**Exercise prompt**
Repeat only the lines below from the one containing "Privileged Account Security (128, 1540)" through the one containing "[Walmart triplica el", inclusive, exactly as written.

==== Source data

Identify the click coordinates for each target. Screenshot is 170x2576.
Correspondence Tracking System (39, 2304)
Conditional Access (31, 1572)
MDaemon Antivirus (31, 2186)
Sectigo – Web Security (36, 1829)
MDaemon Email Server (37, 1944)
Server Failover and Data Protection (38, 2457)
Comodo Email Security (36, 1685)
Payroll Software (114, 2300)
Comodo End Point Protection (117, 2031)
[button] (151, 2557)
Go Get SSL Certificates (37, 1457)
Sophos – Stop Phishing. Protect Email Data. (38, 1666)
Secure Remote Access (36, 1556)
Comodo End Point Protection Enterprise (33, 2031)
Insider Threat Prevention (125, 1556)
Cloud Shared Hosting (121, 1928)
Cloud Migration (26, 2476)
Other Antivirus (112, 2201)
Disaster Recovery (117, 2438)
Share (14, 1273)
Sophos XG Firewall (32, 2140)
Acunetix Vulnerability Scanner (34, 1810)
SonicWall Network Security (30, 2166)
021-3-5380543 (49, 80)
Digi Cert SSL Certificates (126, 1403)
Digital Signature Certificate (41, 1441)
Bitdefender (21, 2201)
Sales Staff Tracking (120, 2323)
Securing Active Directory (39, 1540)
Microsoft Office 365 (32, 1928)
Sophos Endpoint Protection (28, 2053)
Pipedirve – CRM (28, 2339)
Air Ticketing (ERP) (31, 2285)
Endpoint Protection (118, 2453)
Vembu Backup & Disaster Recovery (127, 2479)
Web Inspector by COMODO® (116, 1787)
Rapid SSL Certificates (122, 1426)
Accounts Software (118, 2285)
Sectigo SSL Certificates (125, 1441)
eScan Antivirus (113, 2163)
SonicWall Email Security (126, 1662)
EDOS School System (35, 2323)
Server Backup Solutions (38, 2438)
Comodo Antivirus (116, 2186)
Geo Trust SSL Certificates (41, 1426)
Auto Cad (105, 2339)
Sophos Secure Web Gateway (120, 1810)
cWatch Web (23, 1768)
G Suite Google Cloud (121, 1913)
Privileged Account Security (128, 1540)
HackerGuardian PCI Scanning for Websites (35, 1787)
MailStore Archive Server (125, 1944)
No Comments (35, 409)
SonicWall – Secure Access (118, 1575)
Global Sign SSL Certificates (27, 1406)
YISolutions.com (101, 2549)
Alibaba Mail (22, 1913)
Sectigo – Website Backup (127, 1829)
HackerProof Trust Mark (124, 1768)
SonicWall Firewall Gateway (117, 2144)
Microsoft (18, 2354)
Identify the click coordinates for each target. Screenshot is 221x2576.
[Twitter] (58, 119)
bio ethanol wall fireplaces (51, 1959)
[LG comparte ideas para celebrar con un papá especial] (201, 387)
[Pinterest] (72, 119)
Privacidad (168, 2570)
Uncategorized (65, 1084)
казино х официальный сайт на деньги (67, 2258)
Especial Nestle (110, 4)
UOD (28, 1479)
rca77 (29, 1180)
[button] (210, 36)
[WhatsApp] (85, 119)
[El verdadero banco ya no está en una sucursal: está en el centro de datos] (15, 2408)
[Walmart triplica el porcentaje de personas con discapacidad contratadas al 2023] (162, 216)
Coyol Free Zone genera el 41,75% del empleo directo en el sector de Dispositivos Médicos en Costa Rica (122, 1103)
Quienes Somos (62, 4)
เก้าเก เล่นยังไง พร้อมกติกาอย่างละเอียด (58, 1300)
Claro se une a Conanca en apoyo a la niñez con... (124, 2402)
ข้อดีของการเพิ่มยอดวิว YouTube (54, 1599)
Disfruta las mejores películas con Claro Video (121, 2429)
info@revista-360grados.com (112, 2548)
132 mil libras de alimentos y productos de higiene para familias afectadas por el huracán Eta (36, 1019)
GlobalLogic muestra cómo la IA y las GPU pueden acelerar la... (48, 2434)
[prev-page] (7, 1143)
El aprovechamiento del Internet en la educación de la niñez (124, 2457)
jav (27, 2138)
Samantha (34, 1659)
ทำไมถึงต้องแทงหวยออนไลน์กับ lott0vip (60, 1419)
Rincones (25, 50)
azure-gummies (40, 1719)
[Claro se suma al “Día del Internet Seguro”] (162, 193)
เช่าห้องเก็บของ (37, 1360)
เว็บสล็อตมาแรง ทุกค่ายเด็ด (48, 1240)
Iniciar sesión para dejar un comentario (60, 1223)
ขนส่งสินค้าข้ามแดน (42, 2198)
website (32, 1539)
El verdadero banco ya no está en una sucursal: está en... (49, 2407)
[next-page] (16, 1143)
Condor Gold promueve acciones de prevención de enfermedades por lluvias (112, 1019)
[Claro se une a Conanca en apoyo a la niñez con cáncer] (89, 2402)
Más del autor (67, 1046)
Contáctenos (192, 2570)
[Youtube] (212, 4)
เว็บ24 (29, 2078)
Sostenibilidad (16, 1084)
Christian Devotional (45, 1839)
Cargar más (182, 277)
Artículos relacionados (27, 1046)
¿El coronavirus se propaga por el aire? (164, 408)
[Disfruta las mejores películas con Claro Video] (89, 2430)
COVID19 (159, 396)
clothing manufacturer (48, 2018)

========
==== Source data

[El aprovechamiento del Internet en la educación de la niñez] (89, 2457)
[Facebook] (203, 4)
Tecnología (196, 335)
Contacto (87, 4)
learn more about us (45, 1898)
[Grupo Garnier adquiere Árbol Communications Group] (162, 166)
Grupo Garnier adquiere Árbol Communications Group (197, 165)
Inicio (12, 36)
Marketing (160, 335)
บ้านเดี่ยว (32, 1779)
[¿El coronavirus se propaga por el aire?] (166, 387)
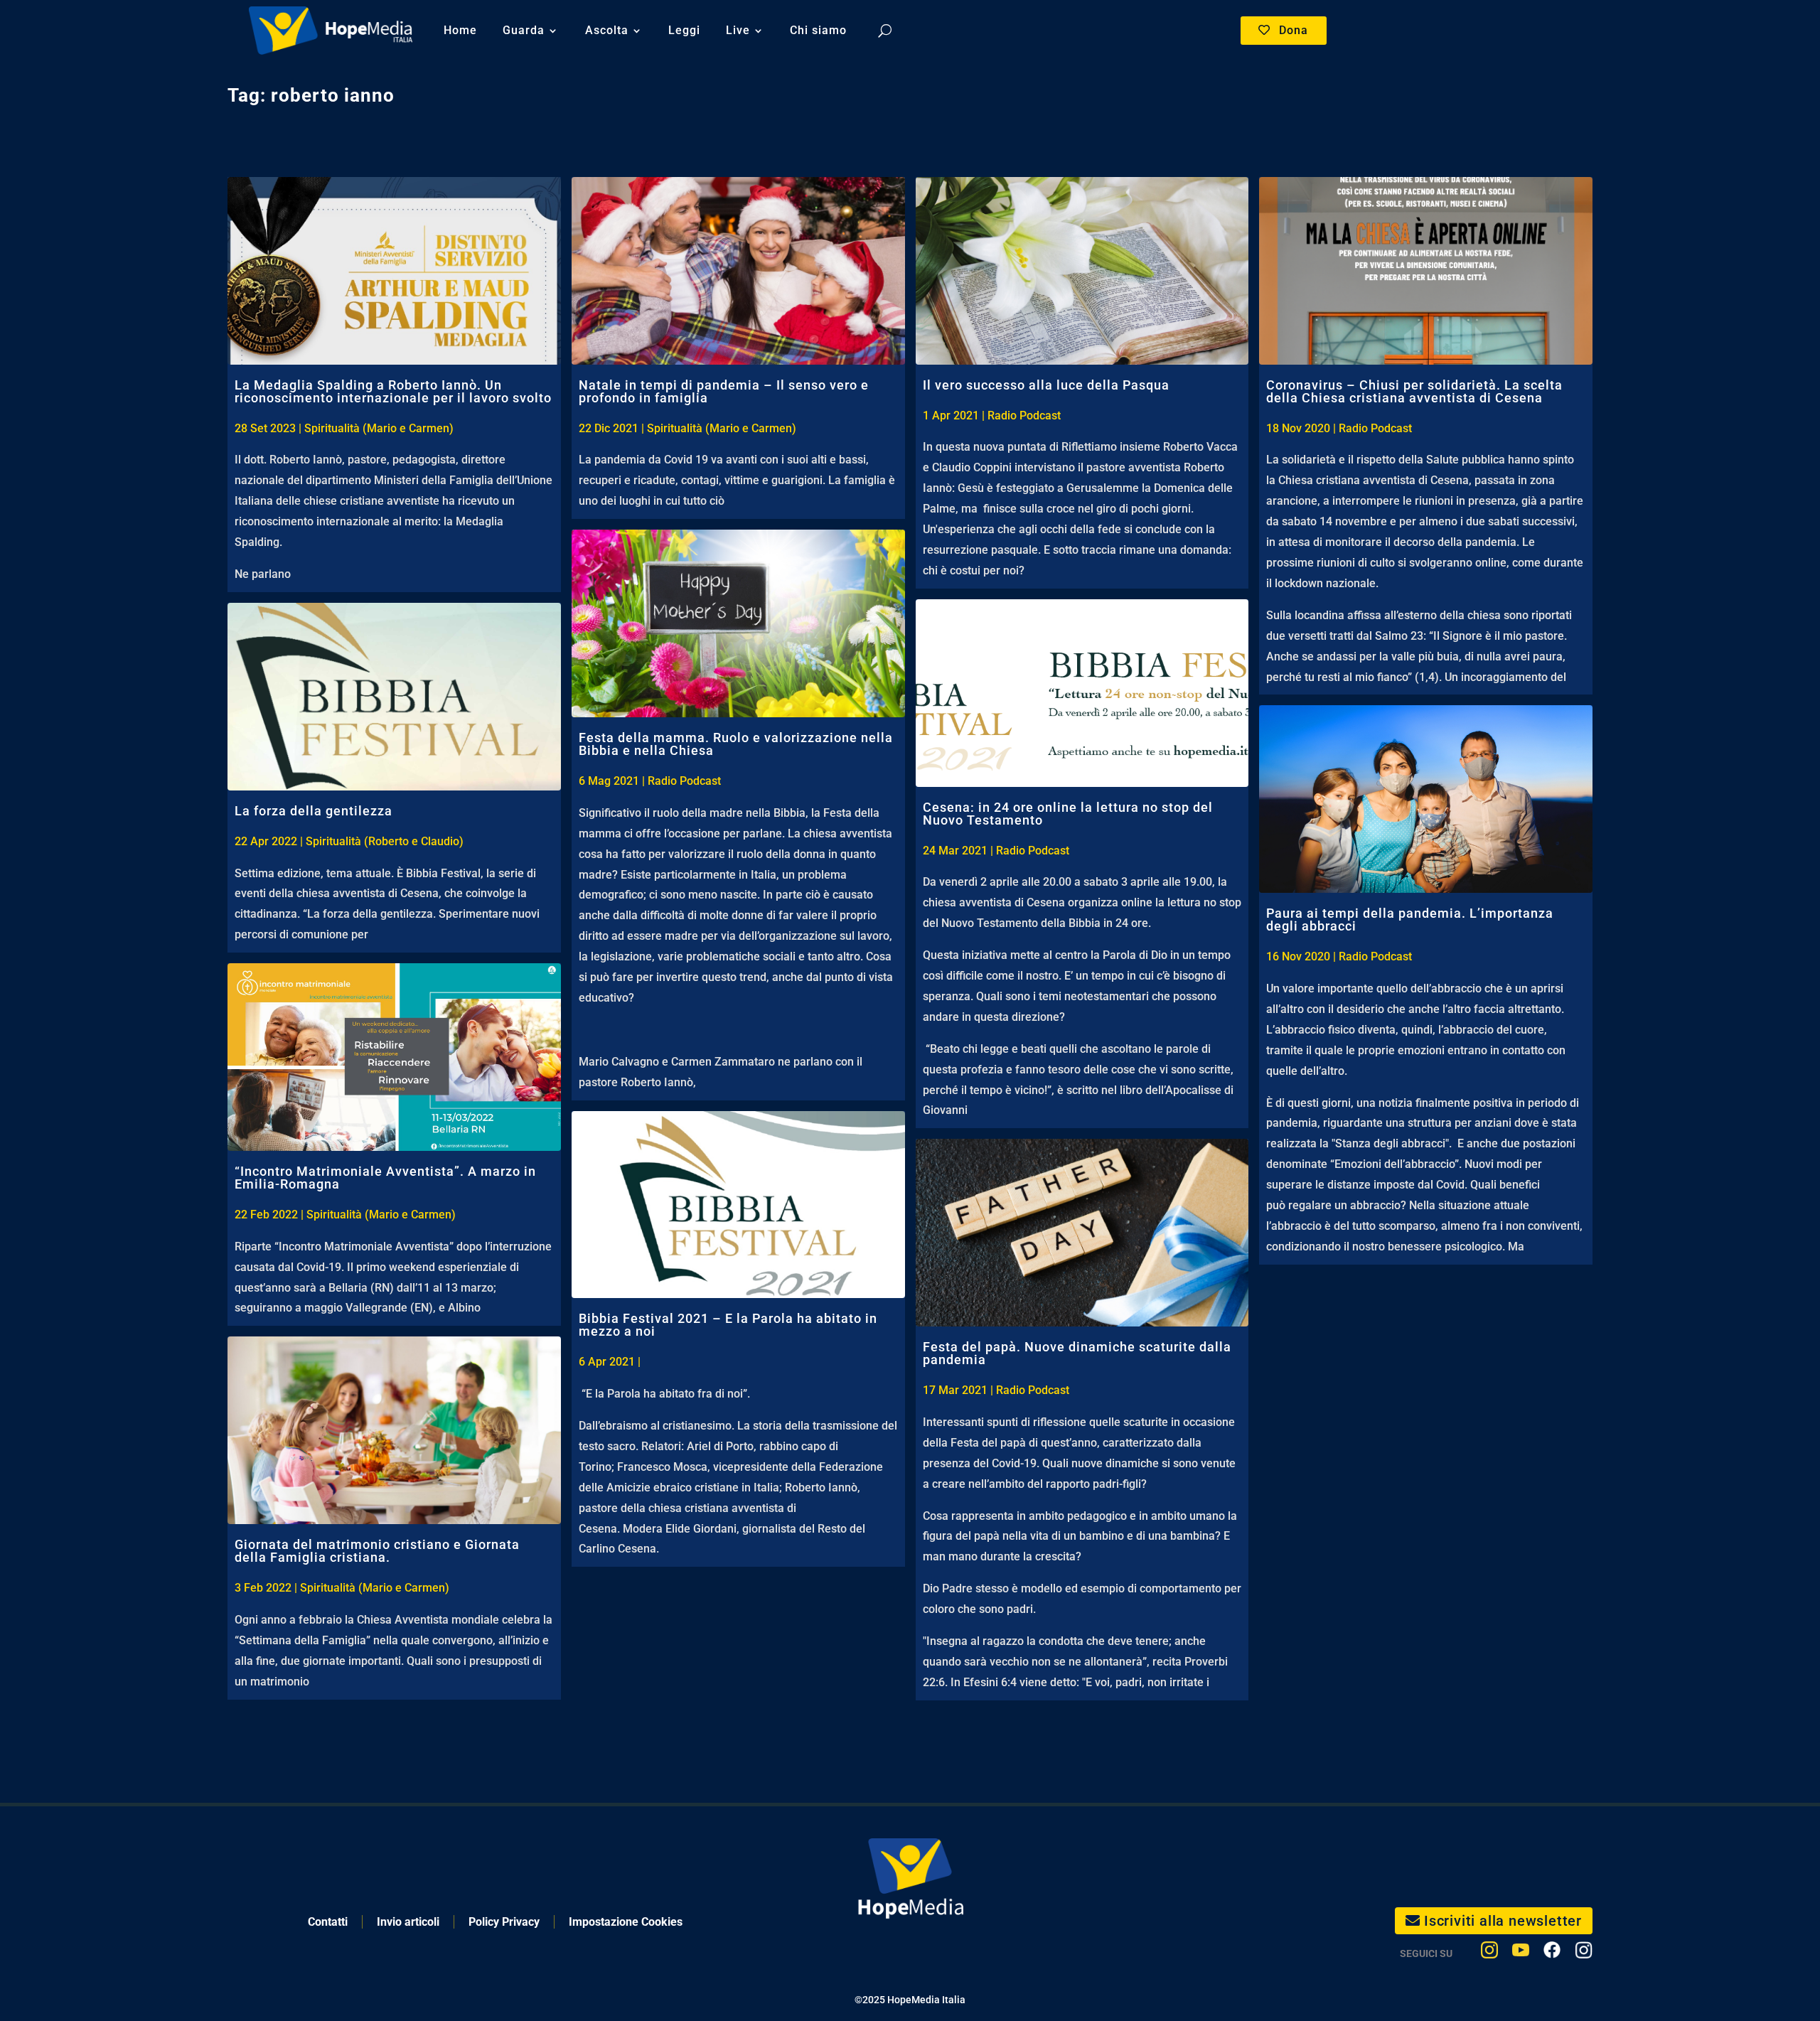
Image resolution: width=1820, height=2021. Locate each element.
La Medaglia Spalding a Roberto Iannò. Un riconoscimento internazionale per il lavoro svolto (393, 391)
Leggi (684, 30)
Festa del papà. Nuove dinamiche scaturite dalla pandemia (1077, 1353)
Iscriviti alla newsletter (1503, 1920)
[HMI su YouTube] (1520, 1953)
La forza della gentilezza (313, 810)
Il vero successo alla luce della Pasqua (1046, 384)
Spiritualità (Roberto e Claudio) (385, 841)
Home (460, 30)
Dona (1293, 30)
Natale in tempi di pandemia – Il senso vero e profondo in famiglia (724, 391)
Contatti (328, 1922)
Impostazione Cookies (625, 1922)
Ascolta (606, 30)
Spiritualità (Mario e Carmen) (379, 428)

========

**Solution**
Privileged Account Security (128, 1540)
HackerGuardian PCI Scanning for Websites (35, 1787)
MailStore Archive Server (125, 1944)
No Comments (35, 409)
SonicWall – Secure Access (118, 1575)
Global Sign SSL Certificates (27, 1406)
YISolutions.com (101, 2549)
Alibaba Mail (22, 1913)
Sectigo – Website Backup (127, 1829)
HackerProof Trust Mark (124, 1768)
SonicWall Firewall Gateway (117, 2144)
Microsoft (18, 2354)
Identify the click coordinates for each target. Screenshot is 221x2576.
[Twitter] (58, 119)
bio ethanol wall fireplaces (51, 1959)
[LG comparte ideas para celebrar con un papá especial] (201, 387)
[Pinterest] (72, 119)
Privacidad (168, 2570)
Uncategorized (65, 1084)
казино х официальный сайт на деньги (67, 2258)
Especial Nestle (110, 4)
UOD (28, 1479)
rca77 (29, 1180)
[button] (210, 36)
[WhatsApp] (85, 119)
[El verdadero banco ya no está en una sucursal: está en el centro de datos] (15, 2408)
[Walmart triplica el porcentaje de personas con discapacidad contratadas al 2023] (162, 216)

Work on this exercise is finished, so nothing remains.